Il s’avère que CRISPR est un scalpel génétique qui coupe l’ADN envahisseur avec une précision remarquable. Comme l’ont montré depuis des recherches révolutionnaires menées par Marraffini et d’autres, la traduction de CRISPR-Cas9 (une protéine essentielle à sa fonctionnalité) chez l’homme permet aux scientifiques de supprimer non pas l’ADN des envahisseurs, mais nos propres accidents génétiques, qui provoquent des maladies.

Ces découvertes ont rapidement porté leurs fruits. Le Royaume-Uni et les États-Unis ont récemment approuvé la première thérapie génique basée sur CRISPR pour le traitement de la drépanocytose, et d’autres approbations sont à venir. Dans l’immédiat, le feu vert pour le traitement de la bêta-thalassémie, une maladie du sang, liée à l’anémie et à une faible croissance, est attendu au printemps 2024. D’autres traitements basés sur CRISPR sont en cours d’évaluation pour la leucémie, les cancers de l’œsophage, du poumon et du col de l’utérus, selon l’étude de Huntington. maladie et autres affections graves.

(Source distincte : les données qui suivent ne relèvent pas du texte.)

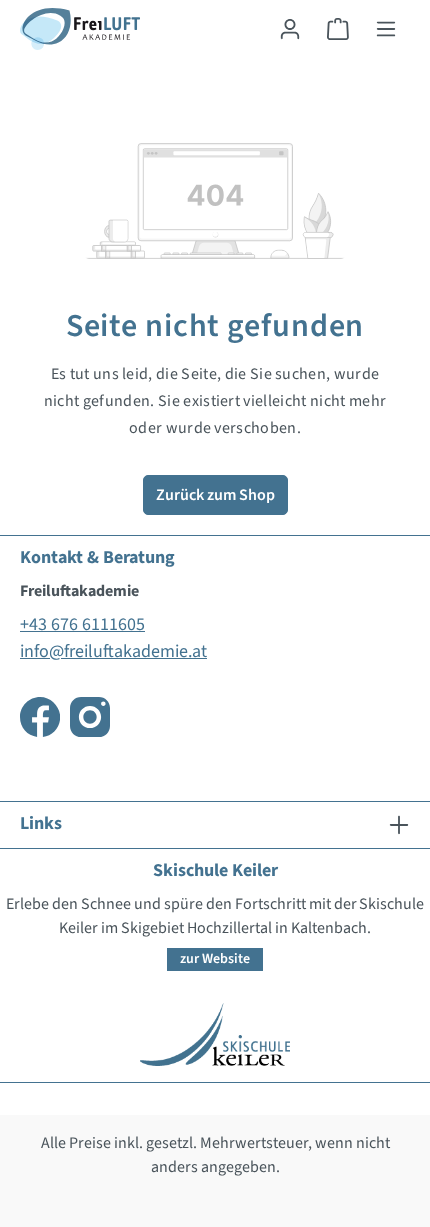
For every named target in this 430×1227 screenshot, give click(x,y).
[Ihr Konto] (290, 29)
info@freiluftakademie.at (113, 651)
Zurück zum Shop (215, 495)
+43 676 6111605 (82, 624)
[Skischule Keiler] (215, 1033)
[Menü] (386, 29)
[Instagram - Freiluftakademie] (90, 717)
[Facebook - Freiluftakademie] (40, 717)
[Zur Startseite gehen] (80, 29)
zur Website (215, 959)
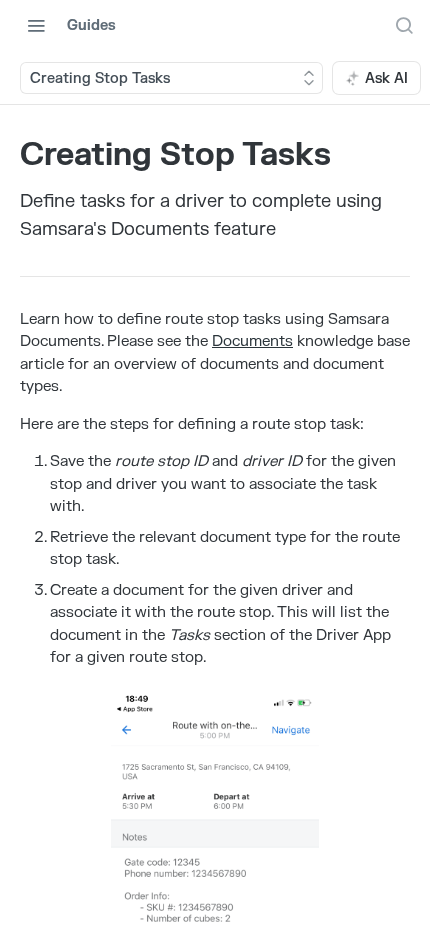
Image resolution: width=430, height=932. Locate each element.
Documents (252, 341)
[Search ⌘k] (404, 25)
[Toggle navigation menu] (36, 25)
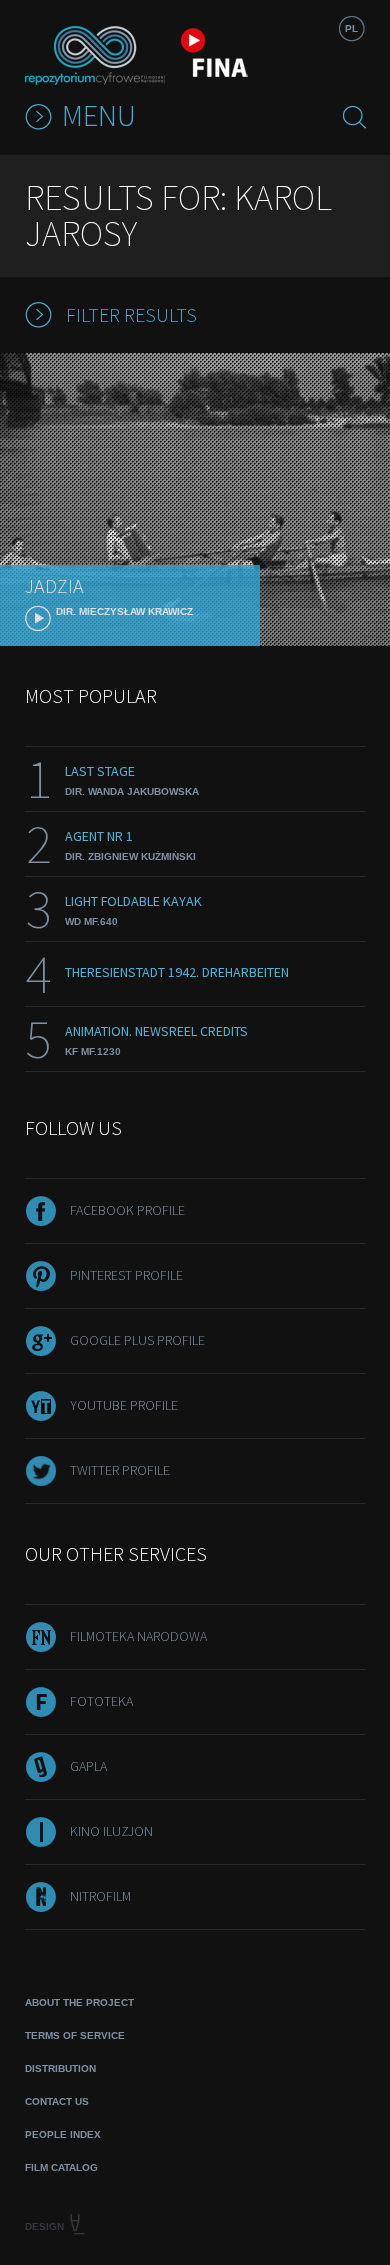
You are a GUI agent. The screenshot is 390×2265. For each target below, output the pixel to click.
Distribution (60, 2068)
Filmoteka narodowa (138, 1636)
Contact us (57, 2101)
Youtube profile (124, 1405)
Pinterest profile (126, 1275)
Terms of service (75, 2035)
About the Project (79, 2002)
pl (351, 28)
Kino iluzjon (111, 1831)
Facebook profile (127, 1210)
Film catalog (61, 2167)
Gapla (88, 1766)
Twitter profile (120, 1470)
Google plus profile (137, 1340)
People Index (63, 2134)
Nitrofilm (100, 1896)
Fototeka (101, 1701)
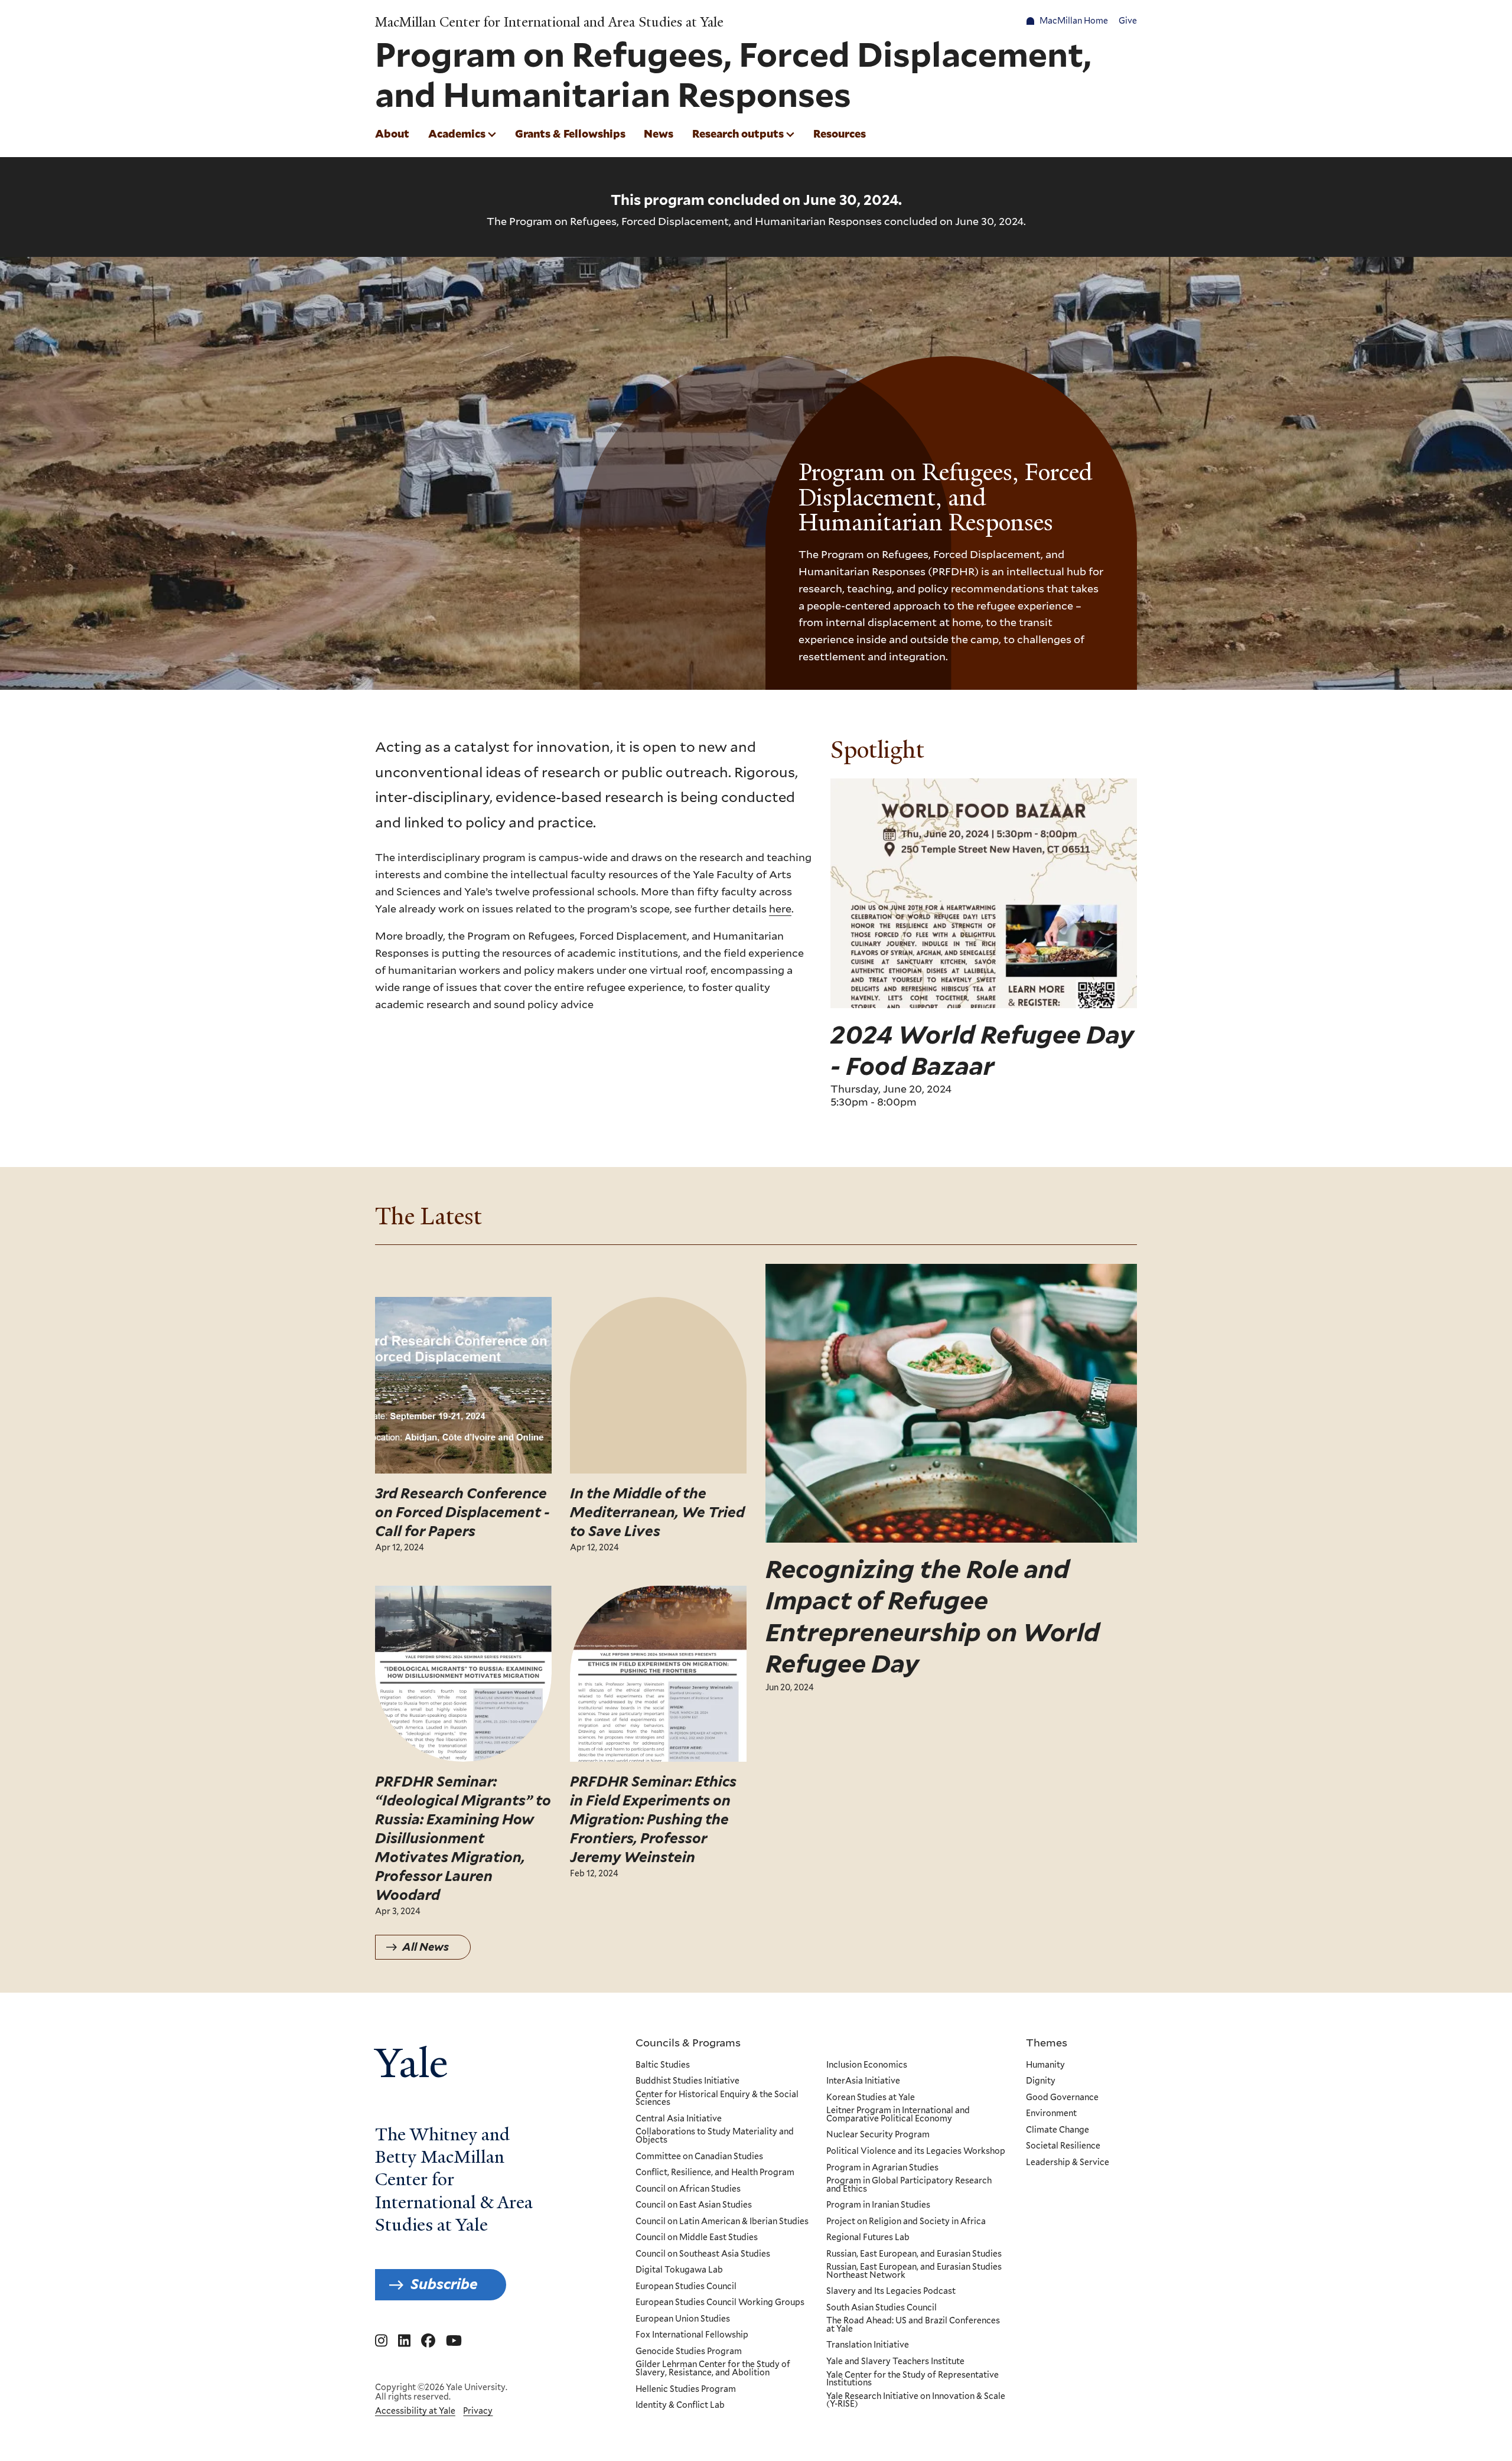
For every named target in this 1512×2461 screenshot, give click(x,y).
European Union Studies (683, 2319)
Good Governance (1062, 2098)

« Je pense que c’est incroyable », déclare Marraffini, professeur de la famille Kayden de Rockefeller. « La plupart des scientifiques, notamment dans le domaine des sciences biomédicales, espèrent avoir un impact positif sur la société. Je me sens très privilégié d’avoir fait quelque chose qui aidera les gens. »

De la finance à la biotechnologie

Marraffini a été attiré pour la première fois par la science lorsqu’il était enfant à Rosario, en Argentine, où des fictions futuristes comme « Blade Runner » ont éveillé son imagination. Pourtant, au lycée, il a étudié la finance, une voie pratique que ses parents, architecte et professeur, encourageaient.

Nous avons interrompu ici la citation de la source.